> [Problem to solve]:
Render the material from its first line through the line containing "I want to click on 100961" as a Markdown table with the columns Row and Line, numbering each row and leaving out blank lines.

## begin Provided data

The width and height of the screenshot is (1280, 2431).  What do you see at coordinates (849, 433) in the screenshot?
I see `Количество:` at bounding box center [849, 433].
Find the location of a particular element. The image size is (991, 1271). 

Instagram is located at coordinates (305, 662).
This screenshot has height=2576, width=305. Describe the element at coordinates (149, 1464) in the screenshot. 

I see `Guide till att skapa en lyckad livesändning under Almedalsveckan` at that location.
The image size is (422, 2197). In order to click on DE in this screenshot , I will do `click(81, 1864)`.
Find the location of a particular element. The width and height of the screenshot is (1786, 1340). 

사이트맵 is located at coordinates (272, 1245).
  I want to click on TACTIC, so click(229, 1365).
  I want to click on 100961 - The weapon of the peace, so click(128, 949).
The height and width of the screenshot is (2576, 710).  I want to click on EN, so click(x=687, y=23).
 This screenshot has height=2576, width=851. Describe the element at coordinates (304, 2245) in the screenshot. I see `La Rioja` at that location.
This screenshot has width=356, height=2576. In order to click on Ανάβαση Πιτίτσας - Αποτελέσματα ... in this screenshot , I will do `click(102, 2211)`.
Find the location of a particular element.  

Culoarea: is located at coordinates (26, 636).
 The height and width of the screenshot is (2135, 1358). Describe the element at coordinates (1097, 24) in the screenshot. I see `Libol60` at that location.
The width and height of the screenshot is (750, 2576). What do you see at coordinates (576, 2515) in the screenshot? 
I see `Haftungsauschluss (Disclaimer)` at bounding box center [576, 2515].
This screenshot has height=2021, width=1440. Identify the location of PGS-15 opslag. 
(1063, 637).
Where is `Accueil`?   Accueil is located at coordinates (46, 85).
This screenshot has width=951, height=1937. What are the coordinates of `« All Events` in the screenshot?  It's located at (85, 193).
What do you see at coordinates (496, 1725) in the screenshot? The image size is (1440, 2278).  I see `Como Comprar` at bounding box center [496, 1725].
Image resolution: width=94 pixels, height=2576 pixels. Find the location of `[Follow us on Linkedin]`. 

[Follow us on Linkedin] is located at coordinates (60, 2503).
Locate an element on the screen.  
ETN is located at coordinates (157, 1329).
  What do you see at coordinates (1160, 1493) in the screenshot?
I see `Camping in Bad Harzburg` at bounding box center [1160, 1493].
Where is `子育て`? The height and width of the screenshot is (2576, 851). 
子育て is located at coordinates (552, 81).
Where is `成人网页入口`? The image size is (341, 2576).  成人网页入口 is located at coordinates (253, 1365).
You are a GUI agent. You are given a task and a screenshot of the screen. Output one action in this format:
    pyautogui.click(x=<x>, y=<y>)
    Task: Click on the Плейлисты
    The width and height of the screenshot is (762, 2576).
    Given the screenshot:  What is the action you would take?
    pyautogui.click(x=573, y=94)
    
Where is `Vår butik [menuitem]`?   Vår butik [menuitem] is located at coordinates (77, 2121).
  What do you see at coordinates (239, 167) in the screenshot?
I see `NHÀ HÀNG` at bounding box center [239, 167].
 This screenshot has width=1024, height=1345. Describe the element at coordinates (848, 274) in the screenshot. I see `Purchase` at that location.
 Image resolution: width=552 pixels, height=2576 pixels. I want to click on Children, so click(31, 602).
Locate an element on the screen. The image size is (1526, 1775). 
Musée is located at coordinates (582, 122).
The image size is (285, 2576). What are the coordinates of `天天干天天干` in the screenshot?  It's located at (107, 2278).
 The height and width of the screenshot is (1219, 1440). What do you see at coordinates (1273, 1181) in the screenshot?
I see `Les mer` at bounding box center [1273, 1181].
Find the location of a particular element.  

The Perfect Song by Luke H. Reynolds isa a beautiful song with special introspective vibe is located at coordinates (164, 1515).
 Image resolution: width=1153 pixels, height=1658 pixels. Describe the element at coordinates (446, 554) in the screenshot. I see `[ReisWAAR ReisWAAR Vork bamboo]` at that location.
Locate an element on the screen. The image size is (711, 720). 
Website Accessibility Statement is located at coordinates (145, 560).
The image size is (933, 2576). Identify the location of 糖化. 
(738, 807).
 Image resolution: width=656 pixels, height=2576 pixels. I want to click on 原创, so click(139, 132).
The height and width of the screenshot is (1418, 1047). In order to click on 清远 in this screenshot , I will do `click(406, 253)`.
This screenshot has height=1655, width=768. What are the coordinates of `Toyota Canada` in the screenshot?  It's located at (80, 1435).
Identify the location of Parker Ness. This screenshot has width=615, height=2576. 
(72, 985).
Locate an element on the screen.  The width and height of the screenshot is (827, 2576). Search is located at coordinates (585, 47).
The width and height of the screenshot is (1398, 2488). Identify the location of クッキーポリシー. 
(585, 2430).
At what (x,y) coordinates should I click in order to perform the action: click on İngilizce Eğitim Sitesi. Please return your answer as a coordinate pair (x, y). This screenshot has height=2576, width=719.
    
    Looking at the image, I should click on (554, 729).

## end Provided data

> [The completed task]:
| Row | Line |
|---|---|
| 1 | The width and height of the screenshot is (1280, 2431).  What do you see at coordinates (849, 433) in the screenshot? |
| 2 | I see `Количество:` at bounding box center [849, 433]. |
| 3 | Find the location of a particular element. The image size is (991, 1271).  |
| 4 | Instagram is located at coordinates (305, 662). |
| 5 | This screenshot has height=2576, width=305. Describe the element at coordinates (149, 1464) in the screenshot.  |
| 6 | I see `Guide till att skapa en lyckad livesändning under Almedalsveckan` at that location. |
| 7 | The image size is (422, 2197). In order to click on DE in this screenshot , I will do `click(81, 1864)`. |
| 8 | Find the location of a particular element. The width and height of the screenshot is (1786, 1340).  |
| 9 | 사이트맵 is located at coordinates (272, 1245). |
| 10 |   I want to click on TACTIC, so click(229, 1365). |
| 11 |   I want to click on 100961 - The weapon of the peace, so click(128, 949). |